One of my attorneys, William Bennett Turner clarified the distinction between recourse available to victims of verbal abuse versus a prior restraint enacted by the court itself:

Making certain kinds of workplace speech illegal is a difficult issue. The main problem with the lower court's ruling in this case is not whether the victim of verbal abuse can sue for damages, but whether the government -- the court -- can issue orders prohibiting certain disfavored words from being said at all, regardless of the context in which they're said.

While we had taken a position that opposed the ACLU, it's worth noting that a year earlier, in 1997, in addition to filing a lawsuit against Attorney General Janet Reno (ApolloMedia v. Reno) challenging a provision of the Communications Decency Act (CDA) which was ultimately heard by the United States Supreme Court, we had also filed an amicus curiae brief in support of the ACLU in another CDA challenge before the Supreme Court, Reno v. ACLU.

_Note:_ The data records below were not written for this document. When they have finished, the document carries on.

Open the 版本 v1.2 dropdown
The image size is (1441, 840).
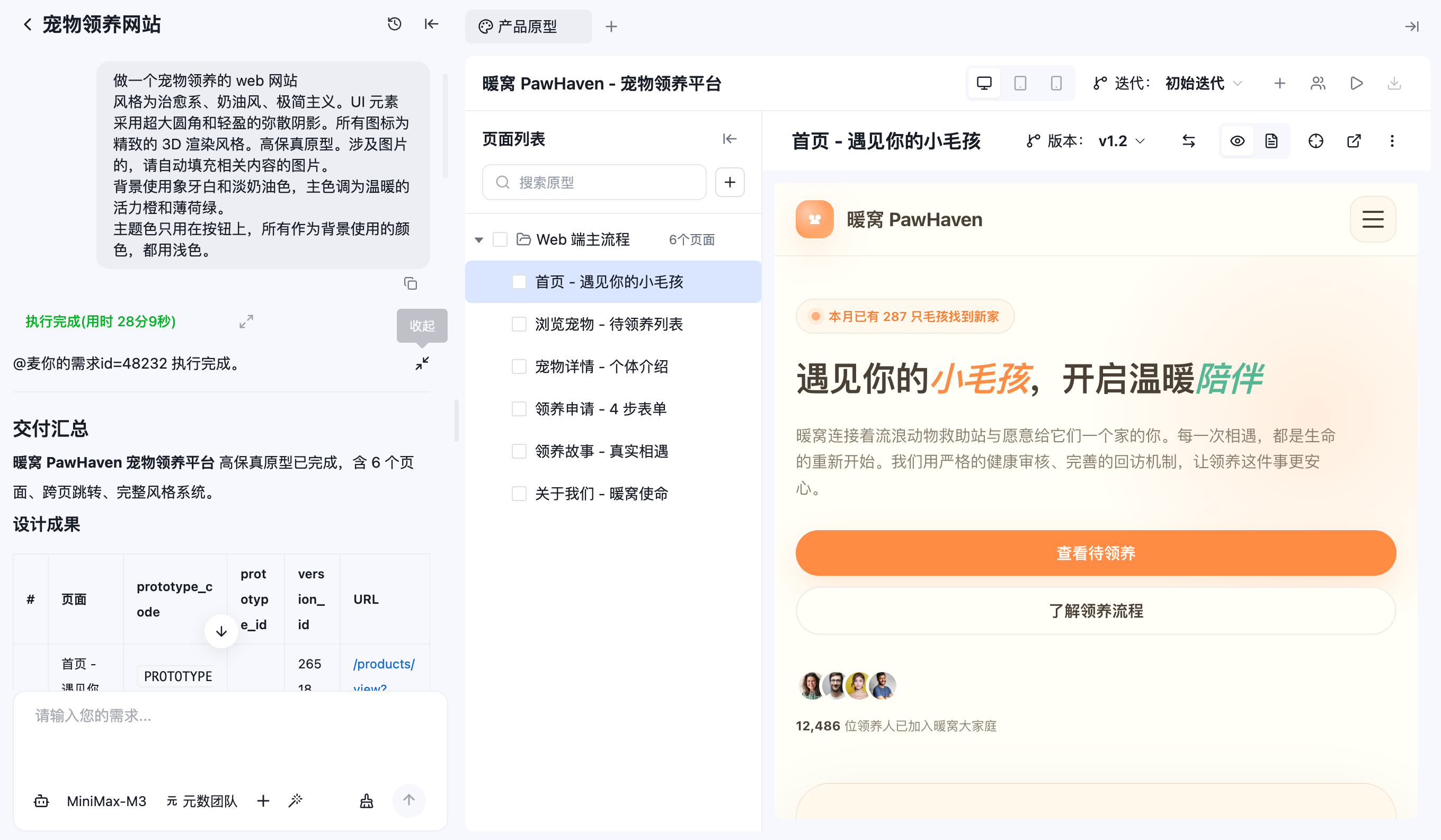[1122, 141]
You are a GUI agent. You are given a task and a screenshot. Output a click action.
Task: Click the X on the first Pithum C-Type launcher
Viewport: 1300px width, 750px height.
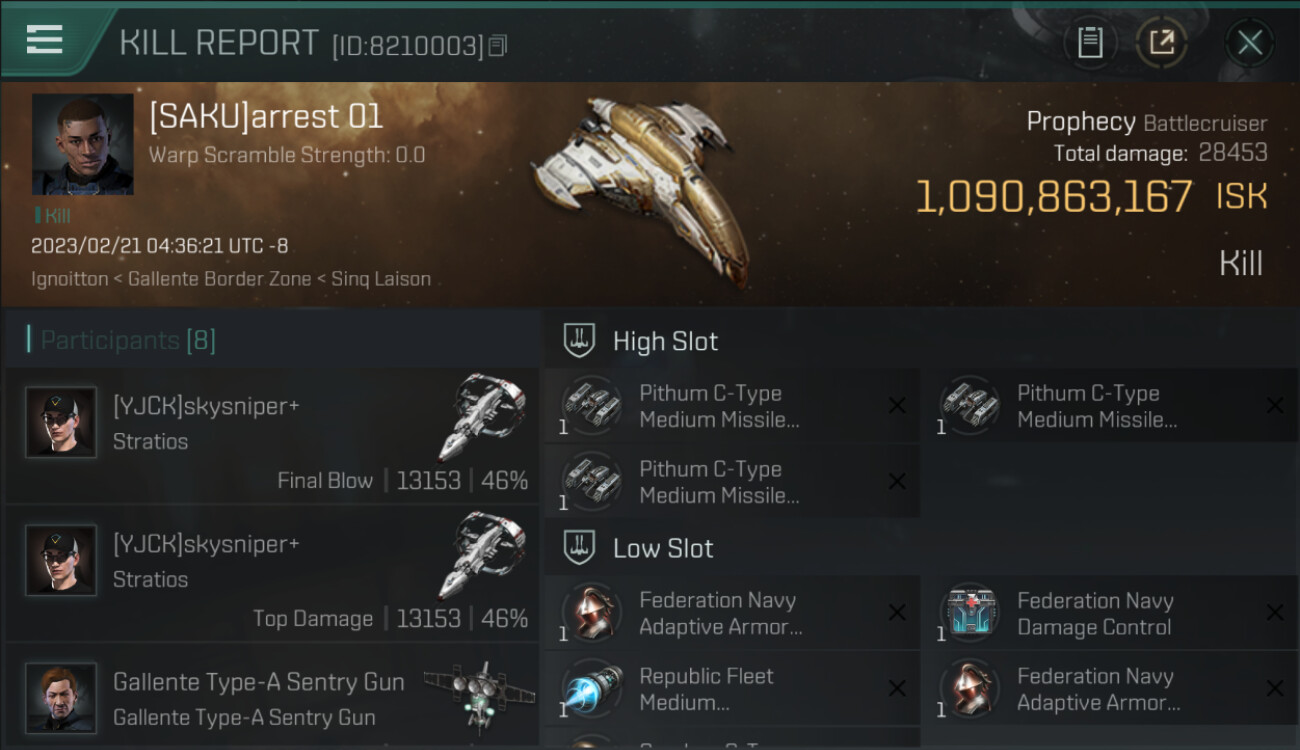tap(897, 405)
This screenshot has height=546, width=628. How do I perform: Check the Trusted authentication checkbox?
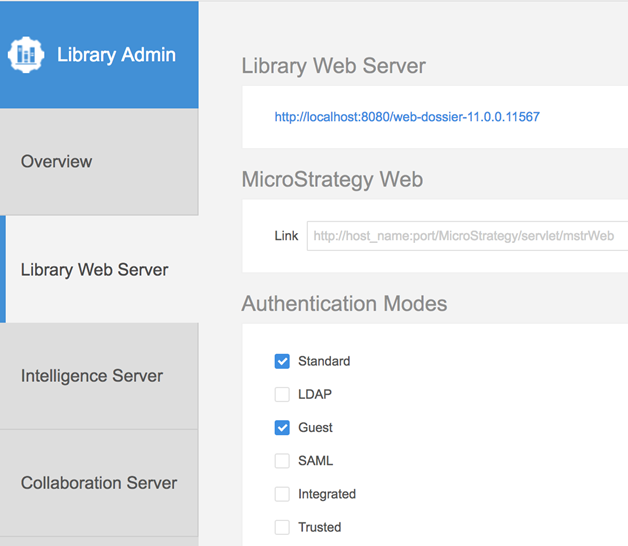(282, 528)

So although I generally believe the ACLU to be well intended, and have demonstrated my support by filing court documents supporting their position, their tendency to allow political correctness to muddy their free speech purity, as Kaminer refers to in her editorial, is not all that new a phenomenon.

Declan McCullagh, the CNet journalist who also happened to be one of the plaintiffs in the 1996 CDA case, ACLU v. Reno, made the same point on his Politech website:

It's true that ACLU litigators have done terrific work on free speech cases before, and will continue to do so. It has represented me as a plaintiff in the 1996 CDA case, for which I will always be grateful, and has devoted countless resources to COPA as well. The organization boasts the most principled and ardent First Amendment lobbyists in Washington, who are willing to take controversial stands on things like outlawing morphed child porn (a stand later vindicated by the Supreme Court).

But those attorneys and lobbyists ultimately report to a national board that seems to be growing more politically correct by the day. (Wendy was a dissident board member; I'm not sure if she's still on the board.)

This is not exactly a new phenomenon. Liberals and progressives have long been split between their totalitarian-minded leftist wing that loves to enforce political correctness through "hate speech" laws and campus speech codes -- and those who recognize the social and political dangers inherent in banning speech that someone dislikes, and believe the answer to objectionable speech is more speech.